Task brief:
Show each row below that contains the word "screenshot", copying those rows in full.

━━━ Information supplied

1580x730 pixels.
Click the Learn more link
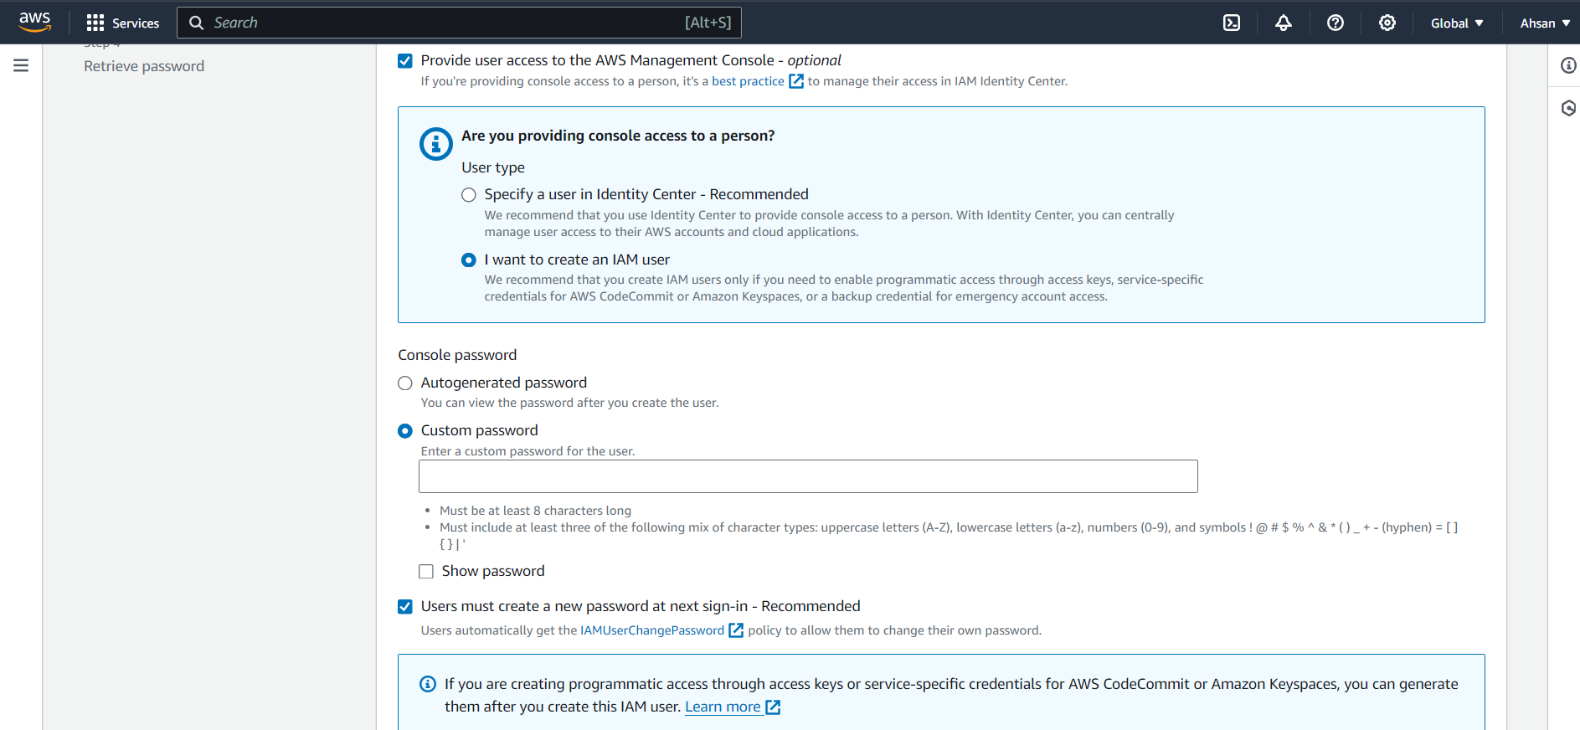(x=723, y=707)
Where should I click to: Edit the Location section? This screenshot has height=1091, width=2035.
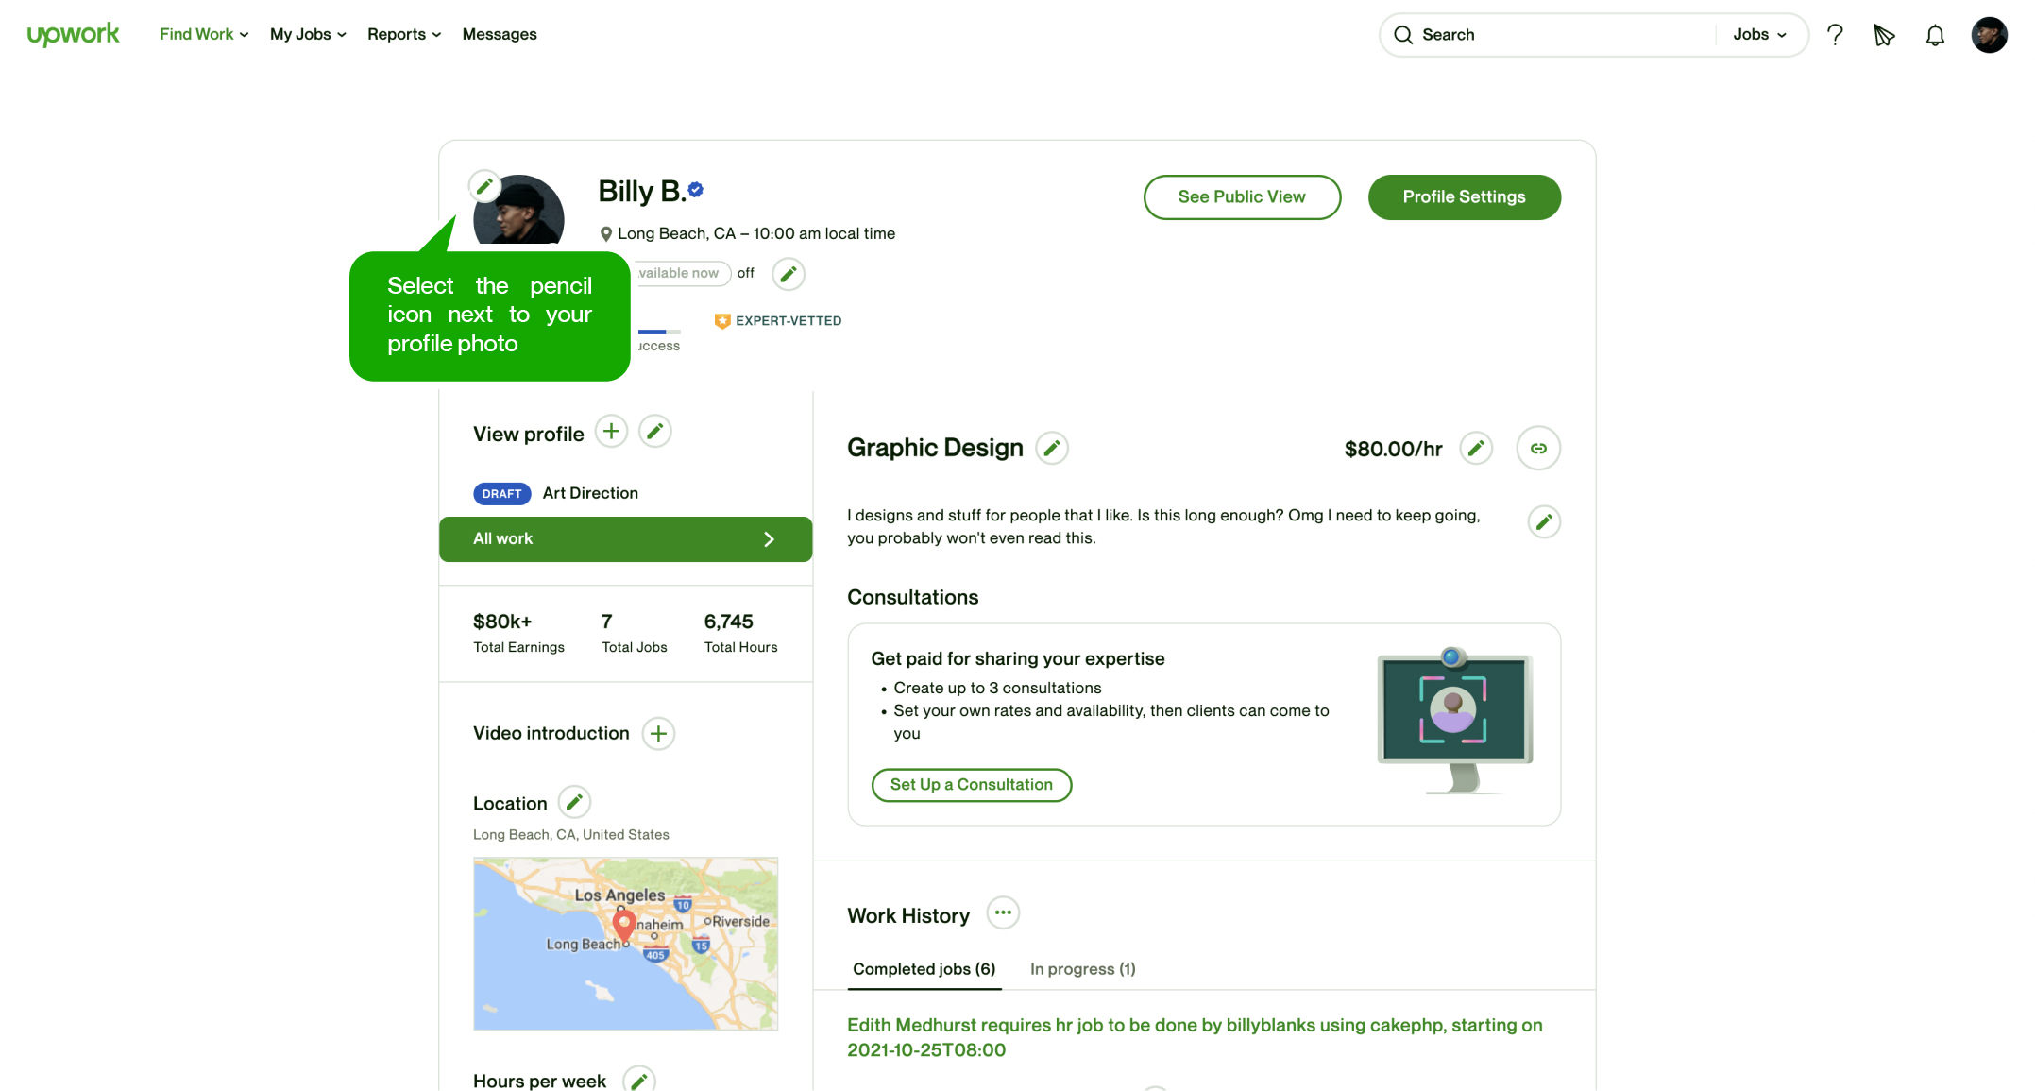(573, 802)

━━━━━━

Result for this exercise:
Where should I click to: Edit the Location section? This screenshot has height=1091, width=2035.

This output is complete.